Chef: Jean-Georges Vongerichten

 
Jean-Georges Vongerichten is the chef of Jean Georges (without the hyphen), a restaurant at Columbus Circle in Manhattan that has received four stars, the highest rating, from The New York Times, and three stars, the top prize, from the Michelin Guide. He also reigns over a vast and varied empire of more than a dozen restaurants that includes Perry Street, 66, Vong, Jo Jo and Mercer Kitchen and reaches far and wide — Las Vegas, the Bahamas, Shanghai.

Mr. Vongerichten grew up in Strasbourg, France, and has said that he always wanted to cook. He once said that the best day of his life was his 16th birthday, when his parents took him to L'Auberge de l'Ill, a Michelin three-star restaurant in Alsace. Later, after refusing to enter his family's fuel business, he enrolled in hotel school in Strasbourg and worked as an apprentice at L'Auberge de L'Ill for three years.

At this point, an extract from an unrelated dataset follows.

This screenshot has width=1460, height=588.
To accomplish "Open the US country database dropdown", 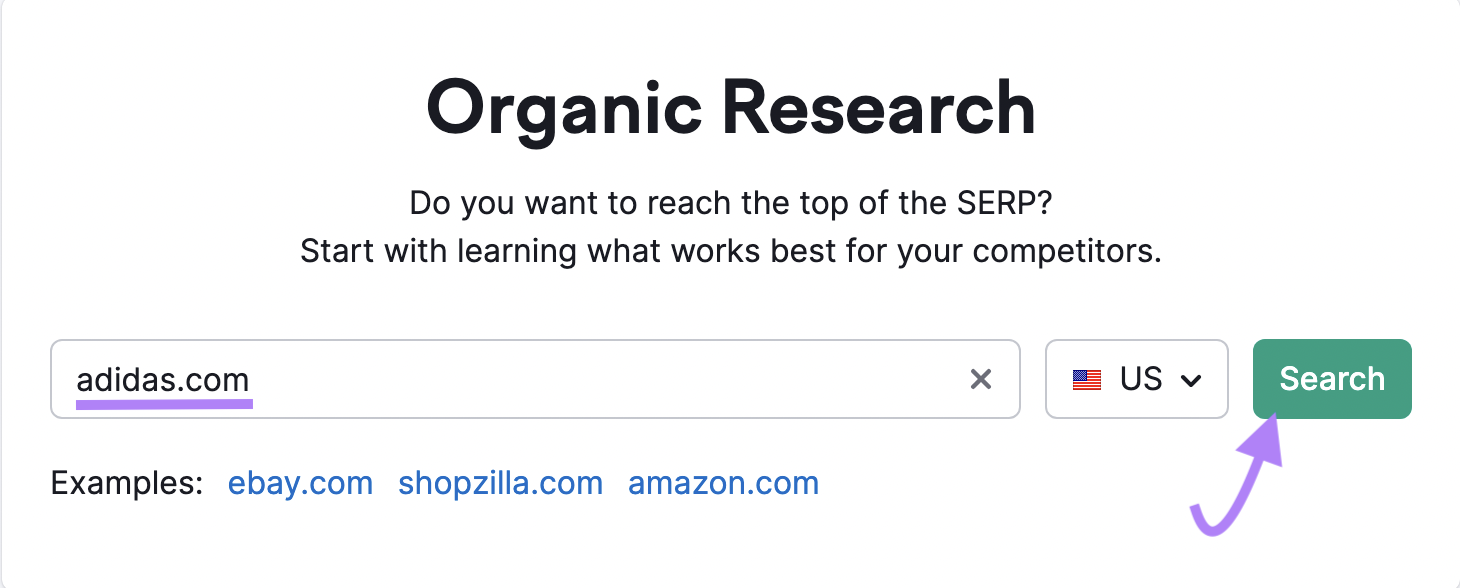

In 1976, in the era of nouvelle cuisine, he cooked at L'Oasis, a Michelin three-star restaurant in La Napoule in the south of France. He worked for a year with the legendary chef Paul Bocuse in Lyons, France. In 1980, he became chef at Normandie, the French dining room of the Oriental Hotel in Bangkok, Thailand. Six years later, he moved to New York and opened Lafayette, a French restaurant in the Drake Swissotel. But he soon saw that rich French food was no longer the way to success. So in 1989, he, Phil Suarez and Bob Giraldi, television producers and restaurant investors, started Jo Jo on East 64th Street. The goal was main dishes under $20, and it was his first major success. Next came Vong on East 54th Street, which called on his Asian experience and before long had branches in Mexico City, London and around the world.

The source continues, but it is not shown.